WORK INSTRUCTION: Among the lines below, count those with "will". Give the total alone.

PROVIDED DATA:
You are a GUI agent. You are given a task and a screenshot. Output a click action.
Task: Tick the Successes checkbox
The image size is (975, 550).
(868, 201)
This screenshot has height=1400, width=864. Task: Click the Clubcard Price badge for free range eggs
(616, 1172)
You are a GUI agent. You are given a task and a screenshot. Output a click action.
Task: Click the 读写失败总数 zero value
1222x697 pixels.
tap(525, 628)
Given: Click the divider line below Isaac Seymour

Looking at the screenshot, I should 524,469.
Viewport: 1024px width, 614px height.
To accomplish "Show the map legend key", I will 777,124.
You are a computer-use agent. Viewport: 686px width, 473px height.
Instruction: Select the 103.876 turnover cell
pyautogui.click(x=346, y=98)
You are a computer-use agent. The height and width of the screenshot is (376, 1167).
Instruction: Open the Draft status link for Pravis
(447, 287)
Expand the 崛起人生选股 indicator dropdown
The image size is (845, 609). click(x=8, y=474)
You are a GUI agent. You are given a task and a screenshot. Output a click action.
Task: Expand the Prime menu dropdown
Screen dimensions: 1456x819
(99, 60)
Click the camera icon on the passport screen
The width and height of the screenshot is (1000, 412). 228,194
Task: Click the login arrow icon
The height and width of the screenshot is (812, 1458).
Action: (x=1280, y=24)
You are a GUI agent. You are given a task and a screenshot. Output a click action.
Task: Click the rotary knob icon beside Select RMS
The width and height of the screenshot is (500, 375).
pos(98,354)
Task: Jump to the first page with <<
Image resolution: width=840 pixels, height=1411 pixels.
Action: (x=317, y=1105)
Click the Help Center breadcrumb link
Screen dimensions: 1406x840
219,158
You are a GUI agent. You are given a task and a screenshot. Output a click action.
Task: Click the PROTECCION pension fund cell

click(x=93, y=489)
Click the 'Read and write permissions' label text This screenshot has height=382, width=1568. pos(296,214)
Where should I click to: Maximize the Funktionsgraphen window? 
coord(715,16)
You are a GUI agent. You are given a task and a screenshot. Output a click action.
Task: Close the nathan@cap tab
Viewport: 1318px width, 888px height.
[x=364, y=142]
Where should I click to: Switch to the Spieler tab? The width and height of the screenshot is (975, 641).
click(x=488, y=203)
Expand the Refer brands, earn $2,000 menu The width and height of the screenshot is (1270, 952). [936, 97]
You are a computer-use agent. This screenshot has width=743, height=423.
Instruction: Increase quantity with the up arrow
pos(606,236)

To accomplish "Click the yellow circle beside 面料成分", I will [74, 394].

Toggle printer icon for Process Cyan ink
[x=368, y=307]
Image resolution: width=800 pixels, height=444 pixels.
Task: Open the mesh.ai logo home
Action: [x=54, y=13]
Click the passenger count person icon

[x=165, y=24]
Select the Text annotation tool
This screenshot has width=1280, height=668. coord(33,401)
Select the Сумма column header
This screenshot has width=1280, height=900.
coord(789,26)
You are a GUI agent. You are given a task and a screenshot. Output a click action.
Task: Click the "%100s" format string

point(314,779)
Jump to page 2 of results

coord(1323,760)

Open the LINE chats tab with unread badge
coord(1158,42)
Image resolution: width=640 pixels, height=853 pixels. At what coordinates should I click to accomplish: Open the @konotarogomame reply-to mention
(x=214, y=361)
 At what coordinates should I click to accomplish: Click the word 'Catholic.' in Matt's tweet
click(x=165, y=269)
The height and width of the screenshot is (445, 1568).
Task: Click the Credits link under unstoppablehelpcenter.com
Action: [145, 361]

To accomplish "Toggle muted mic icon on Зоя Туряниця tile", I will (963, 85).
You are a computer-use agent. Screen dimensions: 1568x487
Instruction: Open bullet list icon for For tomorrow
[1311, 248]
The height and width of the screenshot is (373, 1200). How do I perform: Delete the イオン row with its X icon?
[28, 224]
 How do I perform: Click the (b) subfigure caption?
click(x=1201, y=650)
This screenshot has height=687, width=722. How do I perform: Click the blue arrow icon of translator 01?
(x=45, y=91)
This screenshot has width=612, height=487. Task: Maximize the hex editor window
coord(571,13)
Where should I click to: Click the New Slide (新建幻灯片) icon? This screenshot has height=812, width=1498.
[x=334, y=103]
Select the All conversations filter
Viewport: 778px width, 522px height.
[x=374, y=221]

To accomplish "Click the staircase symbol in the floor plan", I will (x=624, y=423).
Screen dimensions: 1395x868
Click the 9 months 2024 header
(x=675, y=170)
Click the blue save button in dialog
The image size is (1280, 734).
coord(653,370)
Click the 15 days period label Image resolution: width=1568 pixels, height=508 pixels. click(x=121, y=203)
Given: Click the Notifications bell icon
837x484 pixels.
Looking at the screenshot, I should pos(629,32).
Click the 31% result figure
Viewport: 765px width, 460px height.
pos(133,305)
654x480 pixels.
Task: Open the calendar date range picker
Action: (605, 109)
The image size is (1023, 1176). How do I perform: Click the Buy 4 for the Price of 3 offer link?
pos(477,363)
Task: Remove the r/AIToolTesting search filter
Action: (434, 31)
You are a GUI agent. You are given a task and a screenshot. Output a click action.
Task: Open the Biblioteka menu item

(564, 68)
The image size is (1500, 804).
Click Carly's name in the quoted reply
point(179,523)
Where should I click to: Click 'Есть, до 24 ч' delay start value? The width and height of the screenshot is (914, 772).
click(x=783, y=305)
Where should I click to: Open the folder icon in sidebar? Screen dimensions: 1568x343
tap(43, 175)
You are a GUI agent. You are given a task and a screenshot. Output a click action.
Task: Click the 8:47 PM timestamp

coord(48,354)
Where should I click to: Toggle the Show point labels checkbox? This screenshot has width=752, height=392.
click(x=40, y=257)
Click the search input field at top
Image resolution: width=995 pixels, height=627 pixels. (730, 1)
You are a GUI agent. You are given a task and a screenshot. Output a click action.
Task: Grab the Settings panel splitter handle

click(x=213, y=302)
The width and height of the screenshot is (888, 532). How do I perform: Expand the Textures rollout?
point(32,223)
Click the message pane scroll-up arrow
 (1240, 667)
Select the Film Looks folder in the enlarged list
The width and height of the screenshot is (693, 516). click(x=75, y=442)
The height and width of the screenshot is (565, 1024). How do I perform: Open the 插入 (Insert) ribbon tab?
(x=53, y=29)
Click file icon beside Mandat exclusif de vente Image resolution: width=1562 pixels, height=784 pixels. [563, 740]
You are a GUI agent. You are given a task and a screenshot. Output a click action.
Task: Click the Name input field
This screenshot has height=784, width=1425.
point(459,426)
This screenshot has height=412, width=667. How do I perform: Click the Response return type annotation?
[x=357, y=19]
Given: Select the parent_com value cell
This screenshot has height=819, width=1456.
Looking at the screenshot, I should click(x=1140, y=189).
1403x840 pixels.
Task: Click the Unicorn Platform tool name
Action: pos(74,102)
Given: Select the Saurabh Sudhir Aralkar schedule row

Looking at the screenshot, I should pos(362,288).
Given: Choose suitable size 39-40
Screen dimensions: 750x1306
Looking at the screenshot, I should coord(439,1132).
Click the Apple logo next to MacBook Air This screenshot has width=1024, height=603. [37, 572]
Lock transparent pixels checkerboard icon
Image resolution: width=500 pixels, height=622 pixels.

TASK ANSWER: 4